トヨタ自動車の社長・会長や経団連会長を務めた奥田碩(おくだ・ひろし)さんが死去したことが12日、関係者への取材でわかった。93歳だった。
トヨタでの歩み
1955年、トヨタ自動車販売(当時)に入社。その後、トヨタ自動車工業(同)と合併して現在のトヨタ自動車となった後の95年に社長に就任した。創業家以外では28年ぶりのトヨタの経営トップとなった。その後、99年から2006年まで会長を務めた。

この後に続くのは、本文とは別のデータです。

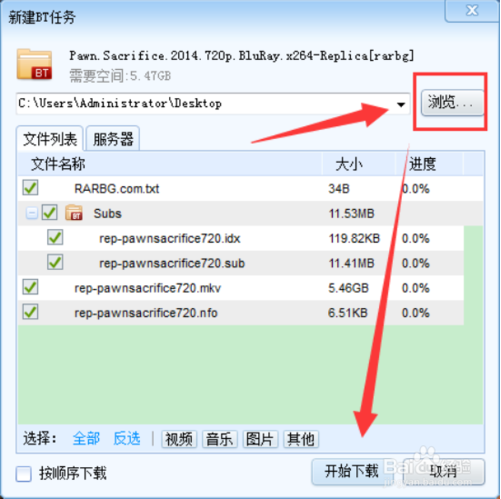Click the 浏览... browse button
This screenshot has width=501, height=499.
pos(452,102)
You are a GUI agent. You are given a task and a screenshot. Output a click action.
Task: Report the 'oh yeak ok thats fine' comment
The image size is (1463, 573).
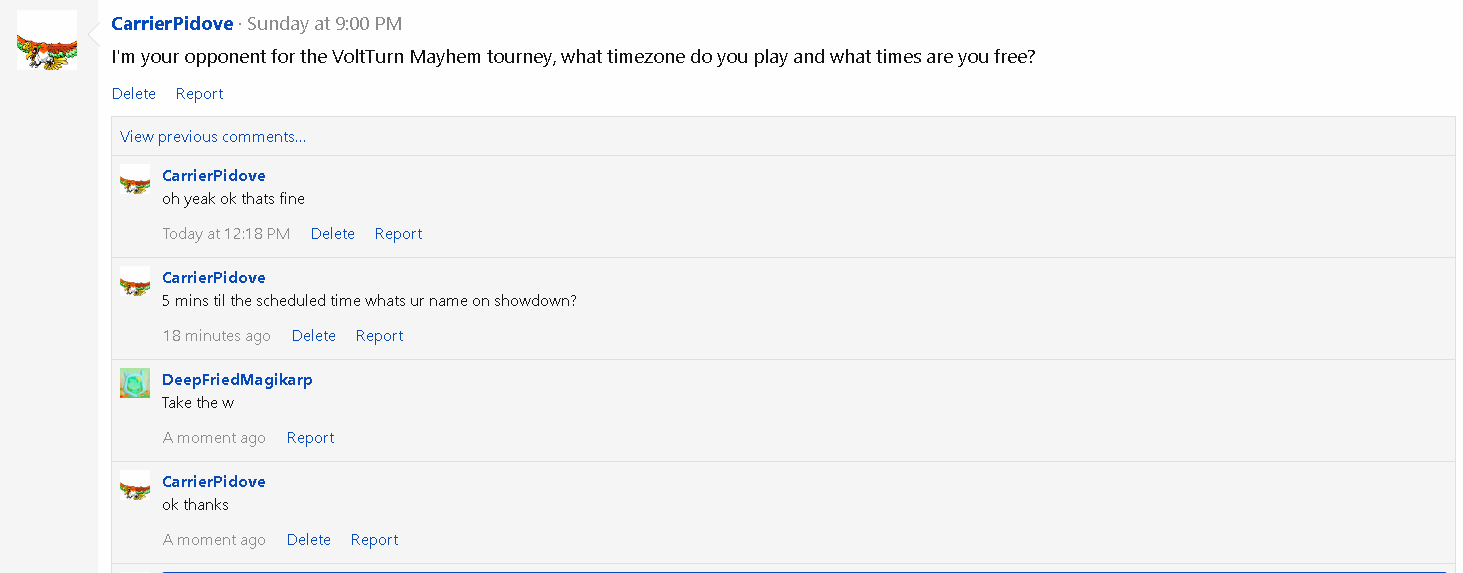tap(398, 234)
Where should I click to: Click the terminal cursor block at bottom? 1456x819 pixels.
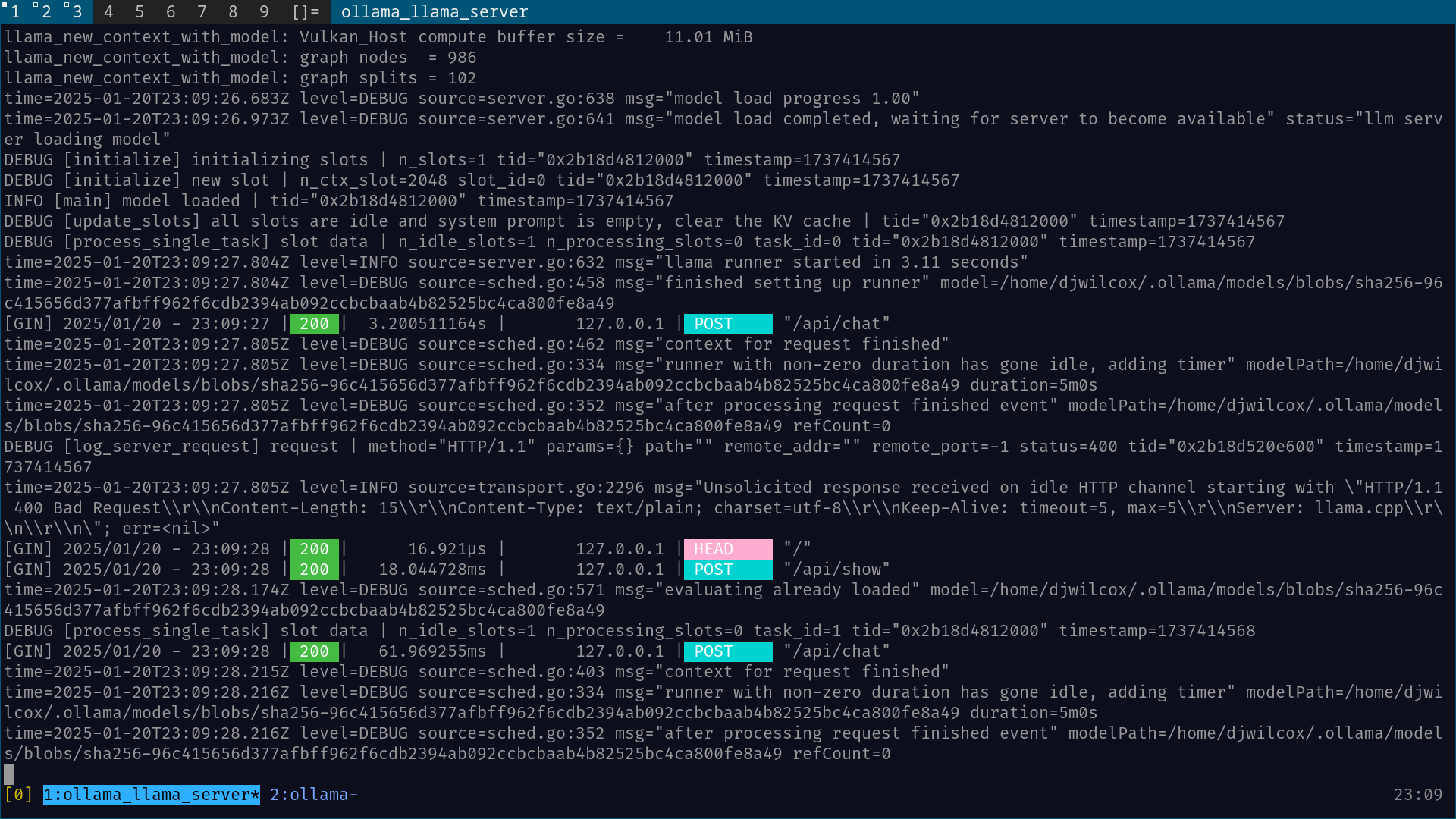pyautogui.click(x=8, y=774)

社長時代は、若者向けの販売店をつくるなど国内の販売立て直しに力を入れる一方、米国や欧州などで工場を新設し、拡大戦略を進めた。97年に、世界初となる量産ハイブリッド車(HV)「プリウス」を当初計画より前倒しで発売。次世代の車のキーワードに「環境」を打ち出し、エコカー市場でもトヨタの存在感を高めた。トヨタがのちに年間の世界販売1千万台を達成する土台をつくった。
財界活動と晩年
財界活動も積極的だった。99年に旧日経連の会長に就任。日経連と旧経団連が統合し、新団体の日本経済団体連合会(いまの経団連)が02年に発足すると、初代の会長に就いた。
政府が進める経済政策の司令塔といわれた経済財政諮問会議の「民間議員」を務め、社会保障制度の見直しなどを盛り込んだ骨太の方針をまとめた。政官界に持つ太いパイプをいかし、財界総本山の代表として影響力を発揮した。
08年にトヨタの取締役を退任。12年には日本政策金融公庫から分離・独立した「国際協力銀行」の総裁に就き、海外で事業展開をめざす日本企業を支えた。18年にはトヨタ相談役も外れ、トヨタとのかかわりはなくなった。